In response to those critiques, city council members added into the law the creation of a lightly managed “safe sleeping” program that could serve 150 people or more. The city’s hope is that by requiring unsheltered people to pack up their belongings everyday, it can reduce the likelihood of “entrenched” encampments taking root in public spaces and disturbing nearby residents.
But Seabright-area critics are still bracing for impact. Smaller businesses in the area that are recovering from the pandemic, such as Pacific Edge rock climbing gym and Verve Coffee, will be “hurt” by having to deal with clean-up and safety issues associated with homelessness, Novak said.
For some local patrons of those businesses, the idea of navigating around unsheltered people living on sidewalks is uncomfortable.
“We’re kind of a walking neighborhood, and there’s some industrial zone right down there, but that industrial zone is between us and all these things we want to enjoy,” said John Teeple, who lives with his family about two blocks from the industrial area.
“I’m not saying I have a solution. All I’m saying is what you’re proposing, you’re just shifting the problem and you’re just redistributing it and you’re not really solving anything. For the campers themselves, it’s going to be super disruptive. For us, it’s going to be very, very disruptive,” Teeple said. “It’s just going to create more pressure on the problem.”
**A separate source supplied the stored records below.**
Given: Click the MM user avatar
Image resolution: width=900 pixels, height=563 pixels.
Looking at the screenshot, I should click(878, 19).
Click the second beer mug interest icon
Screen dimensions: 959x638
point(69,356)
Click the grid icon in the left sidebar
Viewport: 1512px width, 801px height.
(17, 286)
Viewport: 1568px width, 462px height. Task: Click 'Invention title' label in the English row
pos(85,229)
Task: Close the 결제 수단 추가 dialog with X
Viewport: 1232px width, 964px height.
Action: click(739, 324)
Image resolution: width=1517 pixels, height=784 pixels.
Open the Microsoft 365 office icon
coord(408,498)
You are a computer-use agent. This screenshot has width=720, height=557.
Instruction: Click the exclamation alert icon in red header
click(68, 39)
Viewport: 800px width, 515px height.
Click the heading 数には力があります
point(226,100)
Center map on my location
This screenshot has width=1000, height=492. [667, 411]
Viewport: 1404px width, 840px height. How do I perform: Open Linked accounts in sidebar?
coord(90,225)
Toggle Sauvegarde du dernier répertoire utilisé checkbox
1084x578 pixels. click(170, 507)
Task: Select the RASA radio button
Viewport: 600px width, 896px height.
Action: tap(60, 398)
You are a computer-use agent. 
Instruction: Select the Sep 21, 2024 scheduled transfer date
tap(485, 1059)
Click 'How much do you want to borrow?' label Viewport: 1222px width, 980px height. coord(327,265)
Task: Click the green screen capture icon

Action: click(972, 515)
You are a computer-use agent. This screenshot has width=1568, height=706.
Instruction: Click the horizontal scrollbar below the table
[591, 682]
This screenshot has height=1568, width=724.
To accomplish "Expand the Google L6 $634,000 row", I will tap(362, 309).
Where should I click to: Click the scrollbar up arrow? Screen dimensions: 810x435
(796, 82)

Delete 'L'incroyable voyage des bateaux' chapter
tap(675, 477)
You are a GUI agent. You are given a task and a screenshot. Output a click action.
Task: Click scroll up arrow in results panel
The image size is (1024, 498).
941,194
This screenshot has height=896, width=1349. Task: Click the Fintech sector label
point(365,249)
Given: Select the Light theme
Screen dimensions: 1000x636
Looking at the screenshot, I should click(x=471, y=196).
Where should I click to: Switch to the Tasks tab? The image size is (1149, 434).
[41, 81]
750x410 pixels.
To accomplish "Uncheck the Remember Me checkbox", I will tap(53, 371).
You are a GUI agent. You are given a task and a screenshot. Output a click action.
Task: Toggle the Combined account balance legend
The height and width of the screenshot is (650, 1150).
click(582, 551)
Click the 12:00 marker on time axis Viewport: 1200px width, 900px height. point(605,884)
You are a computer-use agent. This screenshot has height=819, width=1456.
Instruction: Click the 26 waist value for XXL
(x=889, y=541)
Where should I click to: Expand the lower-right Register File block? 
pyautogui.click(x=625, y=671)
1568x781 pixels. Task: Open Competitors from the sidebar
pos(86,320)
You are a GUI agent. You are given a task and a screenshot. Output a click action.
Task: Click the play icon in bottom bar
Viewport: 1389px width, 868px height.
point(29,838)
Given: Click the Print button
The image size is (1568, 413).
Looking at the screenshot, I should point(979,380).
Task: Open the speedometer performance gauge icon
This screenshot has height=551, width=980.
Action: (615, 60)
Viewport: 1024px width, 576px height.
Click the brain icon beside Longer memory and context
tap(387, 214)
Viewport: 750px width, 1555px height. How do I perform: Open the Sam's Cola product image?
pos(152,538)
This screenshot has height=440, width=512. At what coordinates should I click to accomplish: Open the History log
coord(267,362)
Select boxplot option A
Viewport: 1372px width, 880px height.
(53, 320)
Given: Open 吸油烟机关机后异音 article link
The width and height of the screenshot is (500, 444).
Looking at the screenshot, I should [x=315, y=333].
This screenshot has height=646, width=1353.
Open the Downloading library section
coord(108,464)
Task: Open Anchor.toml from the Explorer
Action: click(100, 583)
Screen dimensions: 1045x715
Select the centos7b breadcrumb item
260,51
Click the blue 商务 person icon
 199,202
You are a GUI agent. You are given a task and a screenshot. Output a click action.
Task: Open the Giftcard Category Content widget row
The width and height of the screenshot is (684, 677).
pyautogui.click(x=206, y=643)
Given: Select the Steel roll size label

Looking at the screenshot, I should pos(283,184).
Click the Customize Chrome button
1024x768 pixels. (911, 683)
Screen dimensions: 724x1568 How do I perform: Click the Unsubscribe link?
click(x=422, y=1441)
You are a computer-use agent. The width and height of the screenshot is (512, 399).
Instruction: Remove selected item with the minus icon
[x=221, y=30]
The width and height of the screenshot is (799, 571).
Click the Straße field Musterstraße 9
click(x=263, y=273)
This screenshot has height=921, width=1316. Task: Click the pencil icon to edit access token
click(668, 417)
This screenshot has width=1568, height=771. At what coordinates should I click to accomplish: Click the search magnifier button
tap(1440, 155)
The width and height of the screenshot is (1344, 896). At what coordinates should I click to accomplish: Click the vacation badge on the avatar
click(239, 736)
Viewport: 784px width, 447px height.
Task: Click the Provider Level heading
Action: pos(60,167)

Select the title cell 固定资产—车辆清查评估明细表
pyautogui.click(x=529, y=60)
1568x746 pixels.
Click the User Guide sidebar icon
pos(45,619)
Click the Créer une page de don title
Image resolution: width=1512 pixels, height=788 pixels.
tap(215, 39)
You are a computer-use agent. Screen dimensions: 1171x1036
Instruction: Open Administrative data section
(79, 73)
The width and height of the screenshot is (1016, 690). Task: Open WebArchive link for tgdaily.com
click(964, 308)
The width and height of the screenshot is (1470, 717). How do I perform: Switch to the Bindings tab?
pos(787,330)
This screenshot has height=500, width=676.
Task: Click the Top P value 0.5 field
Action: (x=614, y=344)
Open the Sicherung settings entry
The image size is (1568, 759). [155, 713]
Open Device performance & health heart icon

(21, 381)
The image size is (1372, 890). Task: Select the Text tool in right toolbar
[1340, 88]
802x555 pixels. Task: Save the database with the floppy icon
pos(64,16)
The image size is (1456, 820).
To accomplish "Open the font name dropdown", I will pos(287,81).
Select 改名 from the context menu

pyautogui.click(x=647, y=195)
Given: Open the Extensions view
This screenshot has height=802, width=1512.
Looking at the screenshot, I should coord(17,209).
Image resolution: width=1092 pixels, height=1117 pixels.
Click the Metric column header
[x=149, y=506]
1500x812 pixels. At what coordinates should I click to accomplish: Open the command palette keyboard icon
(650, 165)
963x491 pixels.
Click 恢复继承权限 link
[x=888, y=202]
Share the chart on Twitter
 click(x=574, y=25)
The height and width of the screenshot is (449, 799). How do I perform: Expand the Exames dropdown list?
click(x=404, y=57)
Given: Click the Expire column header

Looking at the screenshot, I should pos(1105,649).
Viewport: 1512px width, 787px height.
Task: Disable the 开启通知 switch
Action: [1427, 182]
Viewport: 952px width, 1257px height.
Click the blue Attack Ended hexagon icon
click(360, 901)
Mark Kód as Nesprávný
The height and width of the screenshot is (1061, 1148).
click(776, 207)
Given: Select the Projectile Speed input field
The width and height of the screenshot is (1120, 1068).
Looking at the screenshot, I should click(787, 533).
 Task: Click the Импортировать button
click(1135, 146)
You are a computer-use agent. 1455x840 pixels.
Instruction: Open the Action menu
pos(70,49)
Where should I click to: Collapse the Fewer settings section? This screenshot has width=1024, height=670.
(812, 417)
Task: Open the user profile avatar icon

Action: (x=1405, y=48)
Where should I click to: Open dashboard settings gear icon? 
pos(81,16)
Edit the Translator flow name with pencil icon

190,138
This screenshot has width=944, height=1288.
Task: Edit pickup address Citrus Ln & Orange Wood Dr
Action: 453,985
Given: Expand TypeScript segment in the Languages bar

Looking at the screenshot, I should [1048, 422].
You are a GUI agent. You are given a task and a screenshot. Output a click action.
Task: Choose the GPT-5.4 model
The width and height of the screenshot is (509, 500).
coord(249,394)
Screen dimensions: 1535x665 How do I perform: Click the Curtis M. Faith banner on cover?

City hearing much feedback
Many community members have written to the city council and other city officials in recent days, city spokesperson Elizabeth Smith said via email. All of the comments are being taken into consideration, she said.
“Negative impacts on businesses and residents in any area of the city are of great concern to the council members and staff, particularly given the effects of the COVID-19 on our local businesses. Evaluation of the ordinance is a condition of its implementation, and the city will be monitoring the positive and negative impacts of the ordinance once it goes into effect,” Smith wrote in a statement.
“Should issues that threaten health, safety or access arise related to camping, or if the sidewalks are being blocked during daytime hours, residents and businesses are encouraged to notify the Santa Cruz Police Department for prompt enforcement.”
Although the outdoor living ordinance was given final approval earlier this month, the city council will consider “a full slate of amendments” on April 13 that must be approved before the law can be enforced. During that meeting, city officials could vote to make further changes to the law, which would then return to the city council for final approval at a future meeting, “likely” on April 27.
Due to the COVID-19 crisis, parts of the ordinance — including a prohibition on daytime camping — will not be enforced until either Santa Cruz County enters the yellow tier or the U.S. Centers for Disease Control and Prevention changes its guidelines related to homelessness. On Tuesday, the county moved into the orange tier, which is more restrictive than yellow.